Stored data
Segment Open

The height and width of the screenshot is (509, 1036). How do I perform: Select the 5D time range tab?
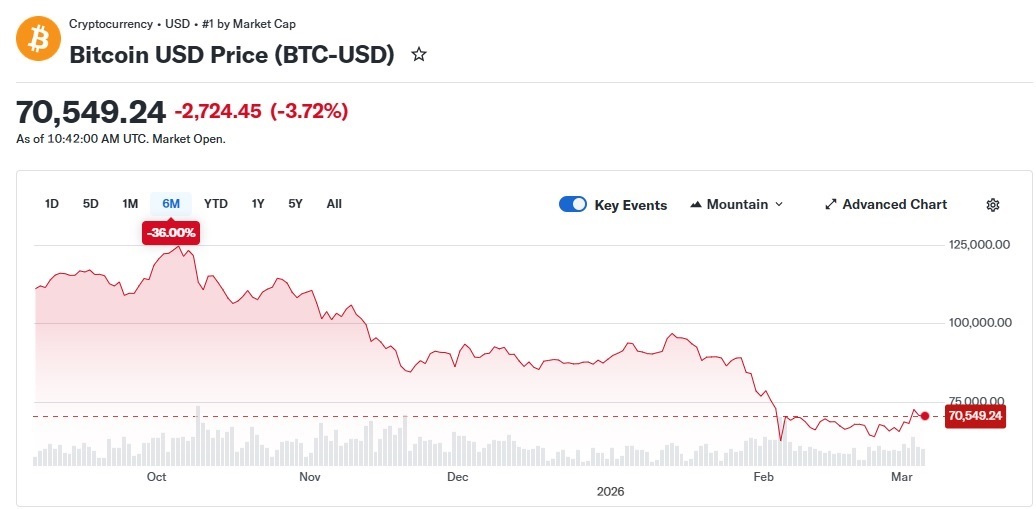point(91,204)
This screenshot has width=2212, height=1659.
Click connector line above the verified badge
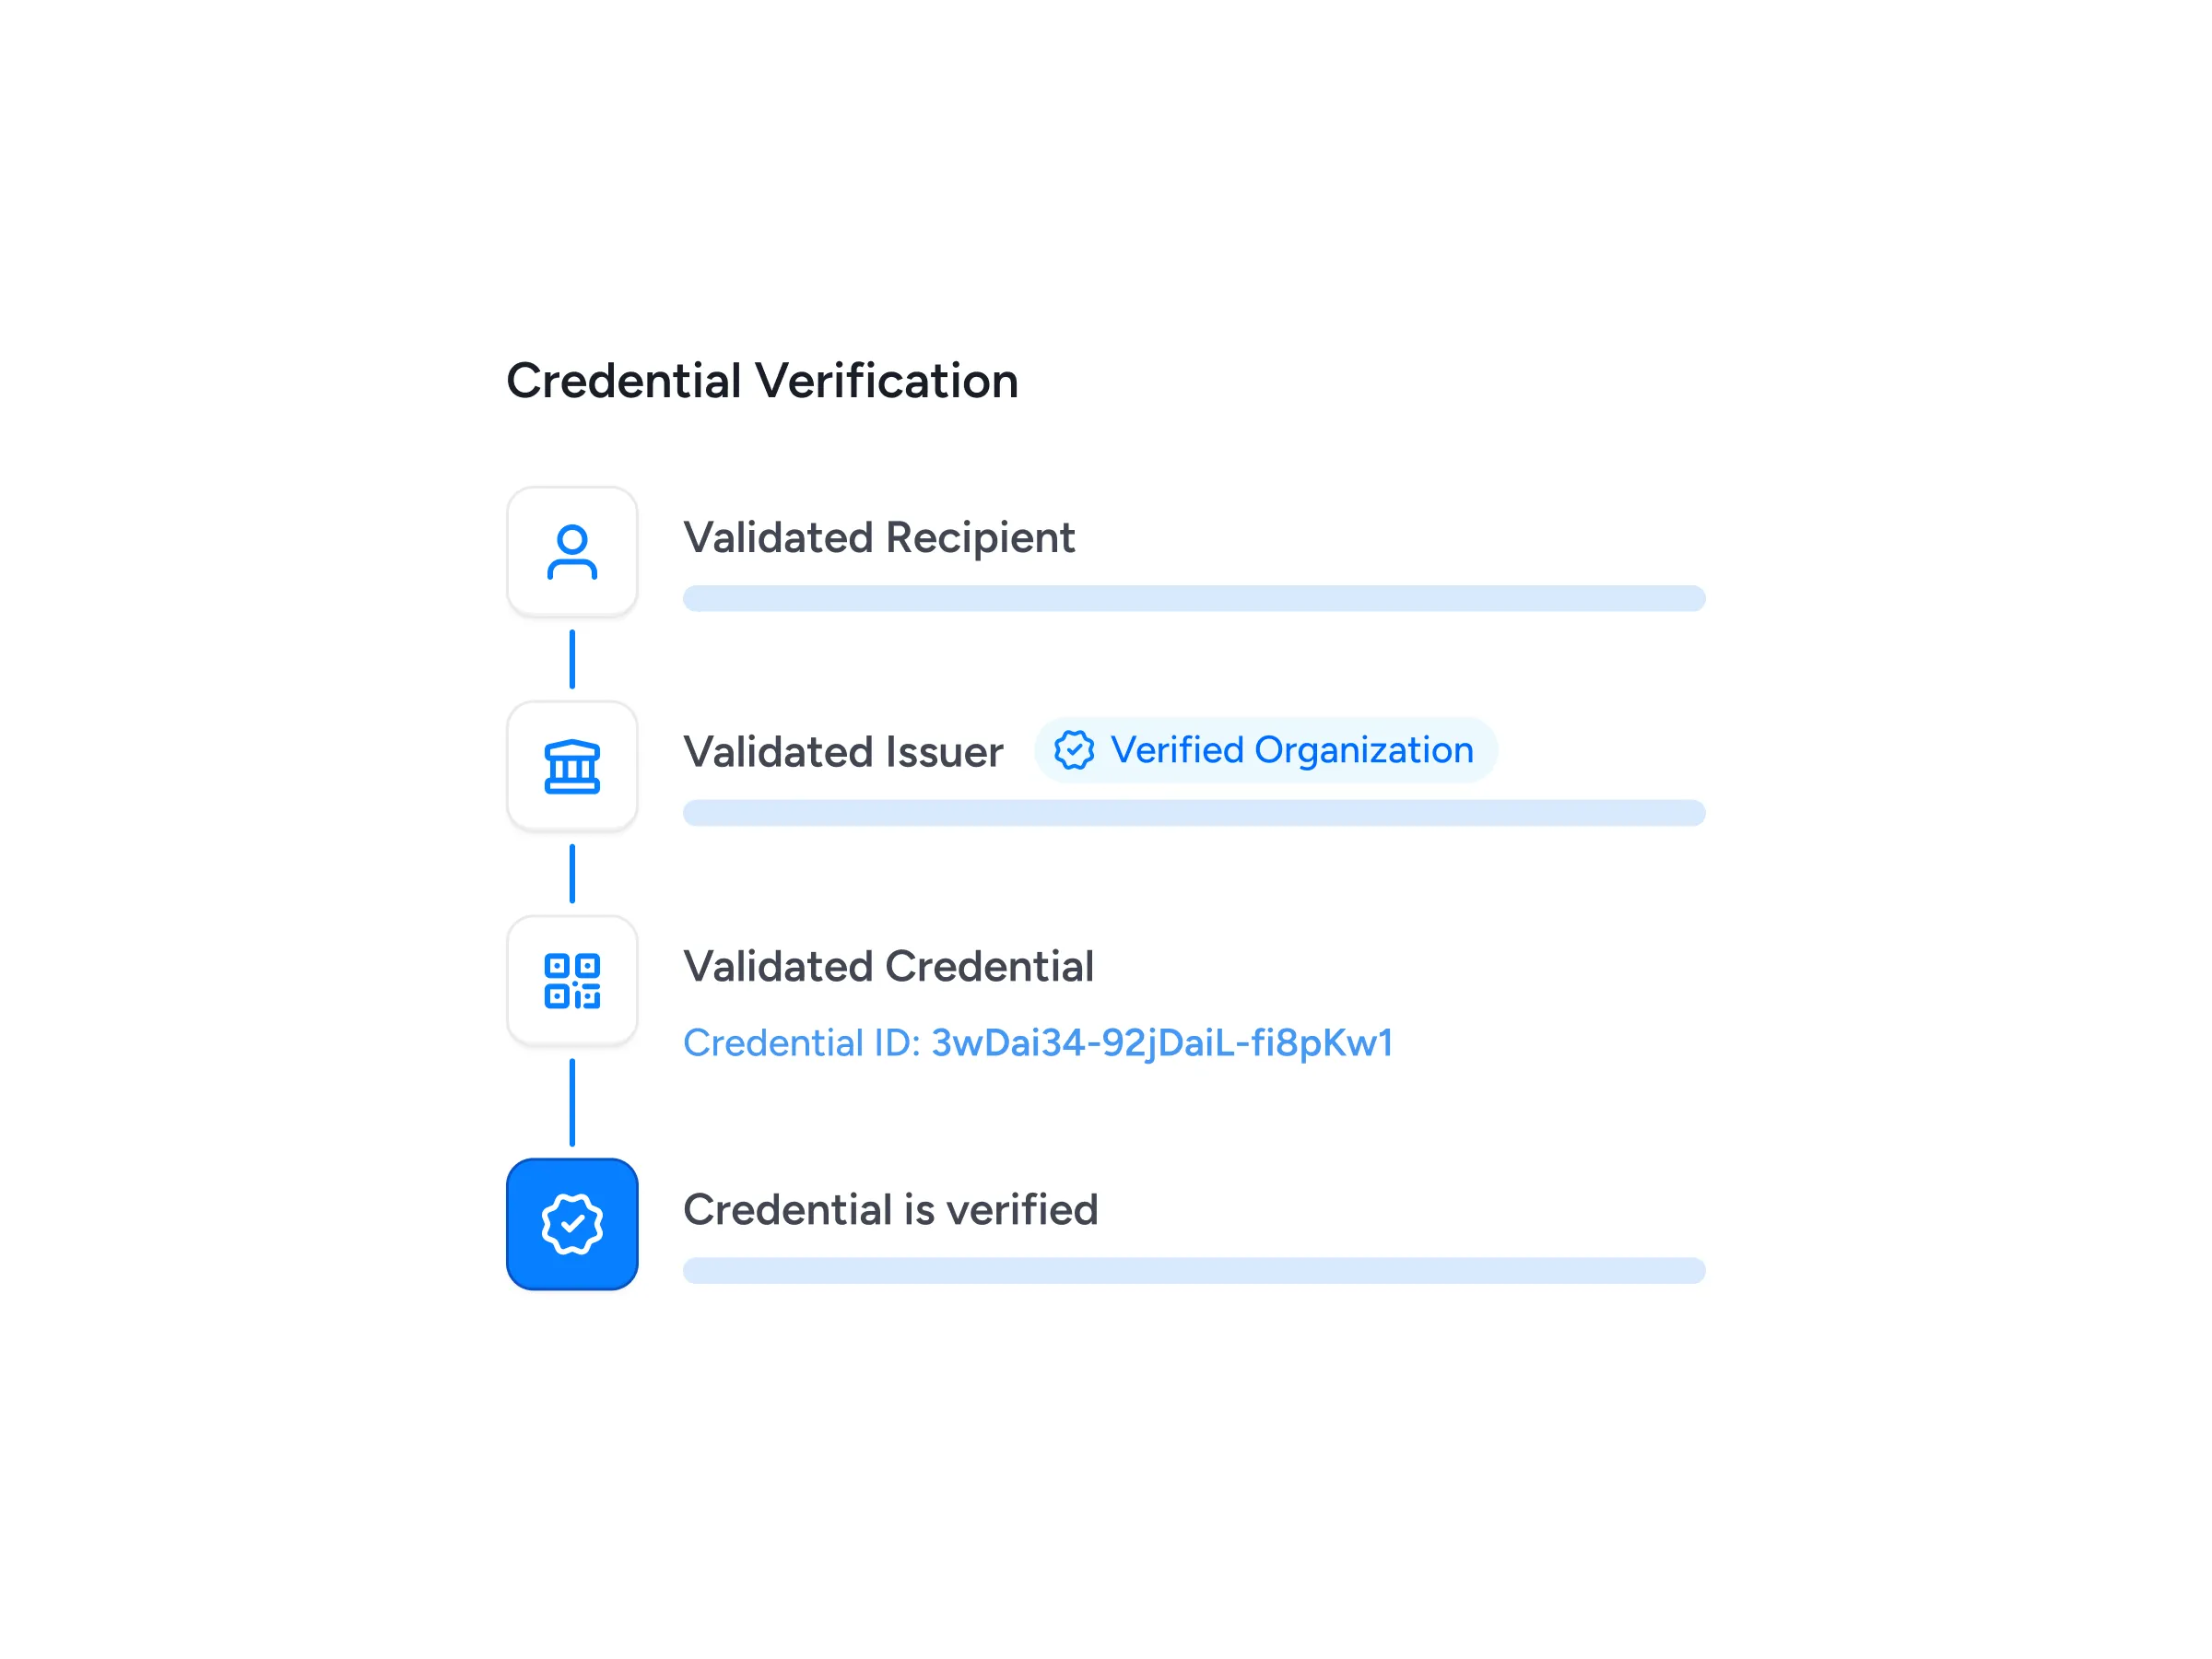click(x=572, y=1102)
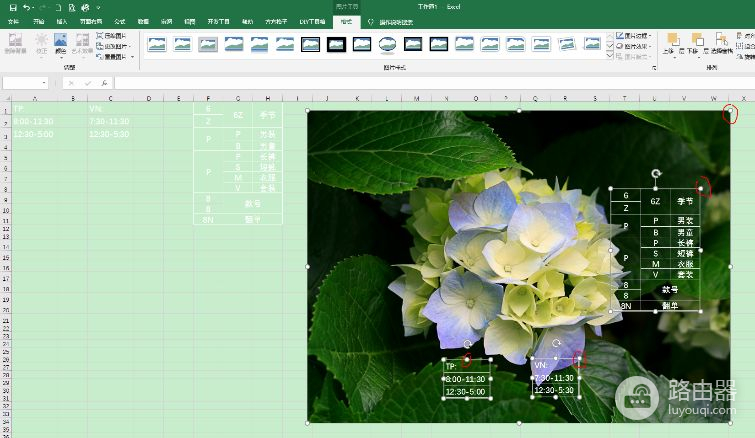Screen dimensions: 755x438
Task: Switch to the Insert ribbon tab
Action: coord(63,20)
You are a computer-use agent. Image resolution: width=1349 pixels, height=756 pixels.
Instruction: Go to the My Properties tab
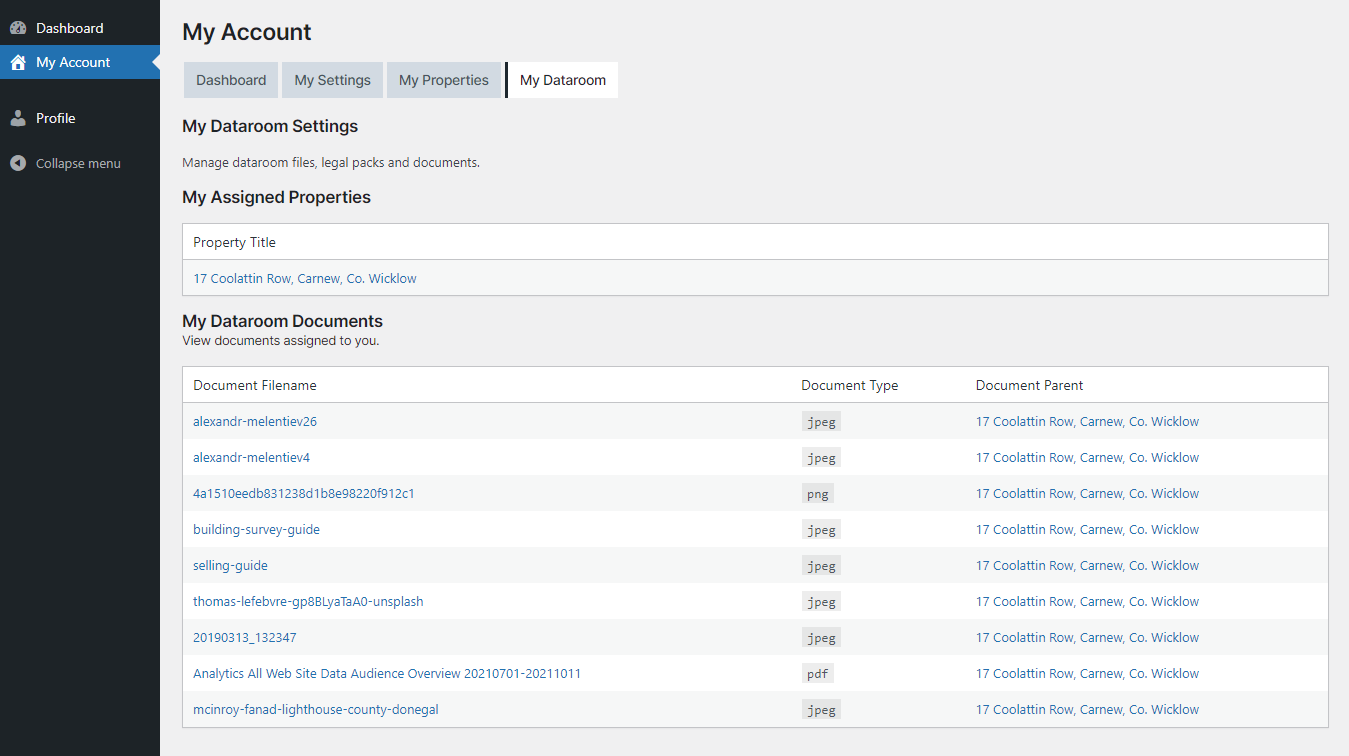tap(443, 80)
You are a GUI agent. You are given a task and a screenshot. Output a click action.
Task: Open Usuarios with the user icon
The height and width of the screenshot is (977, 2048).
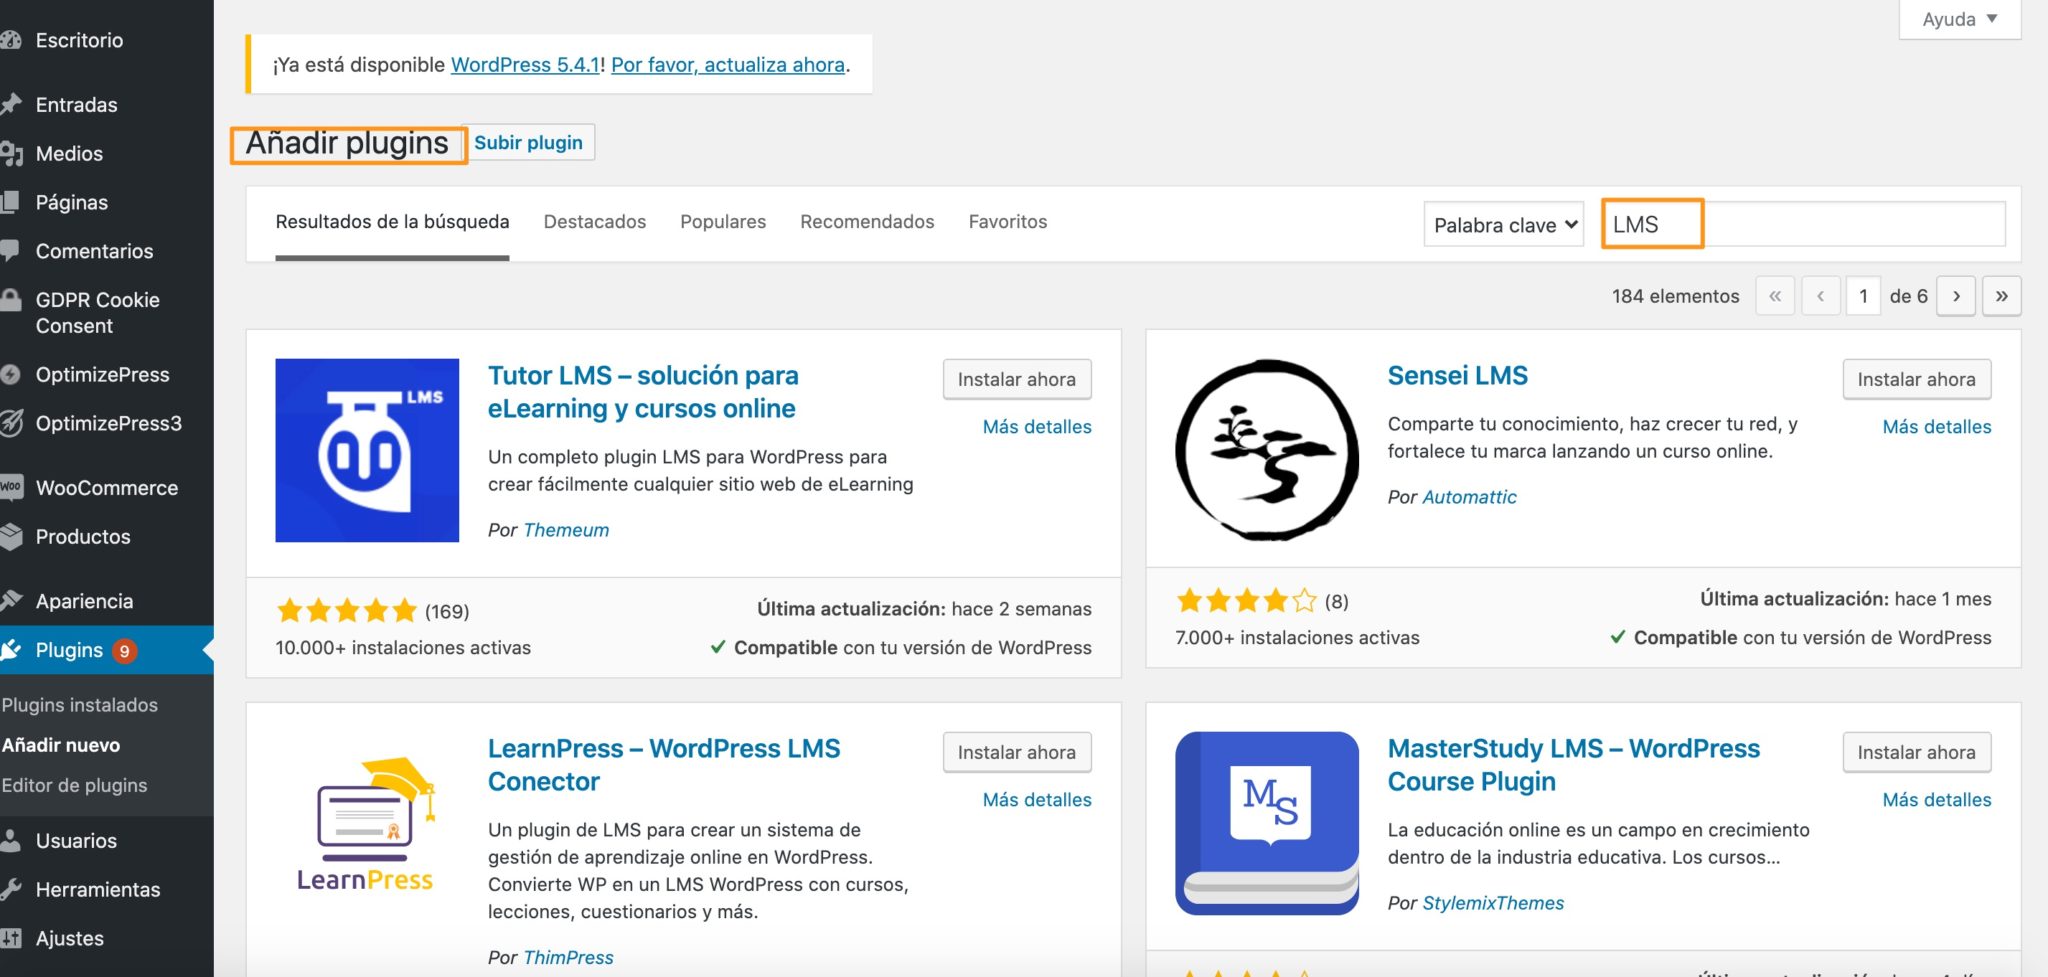(x=13, y=840)
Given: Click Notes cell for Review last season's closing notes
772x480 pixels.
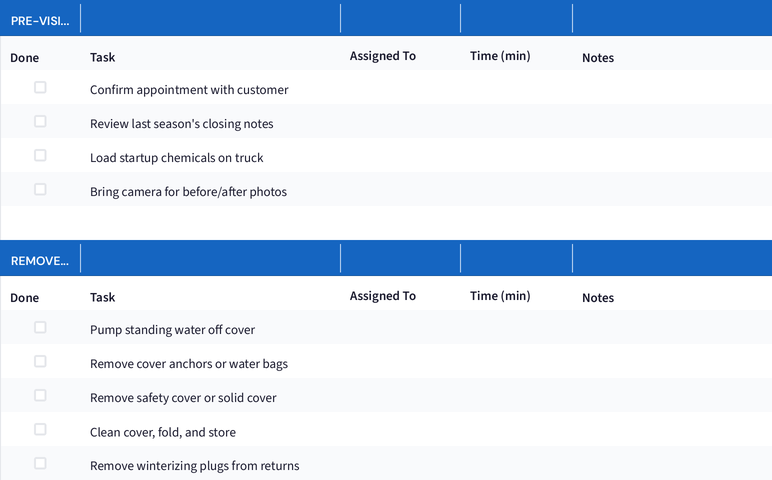Looking at the screenshot, I should coord(670,124).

Segment Closed

• _Task instructions_
Exclude the pictures and repeat the entries word for word.

• _Exercise solution_
The height and width of the screenshot is (509, 1036). How do I perform: Select the 5D time range tab?
point(91,204)
This screenshot has width=2212, height=1659.
Click connector line above the verified badge
click(x=572, y=1102)
Screen dimensions: 755x438
Task: Switch to the Insert ribbon tab
Action: coord(63,20)
You are a computer-use agent. Image resolution: width=1349 pixels, height=756 pixels.
Instruction: Go to the My Properties tab
tap(443, 80)
You are a GUI agent. You are given a task and a screenshot. Output a click action.
Task: Open Usuarios with the user icon
The height and width of the screenshot is (977, 2048).
(x=13, y=840)
Given: Click Notes cell for Review last season's closing notes
772x480 pixels.
Looking at the screenshot, I should coord(670,124).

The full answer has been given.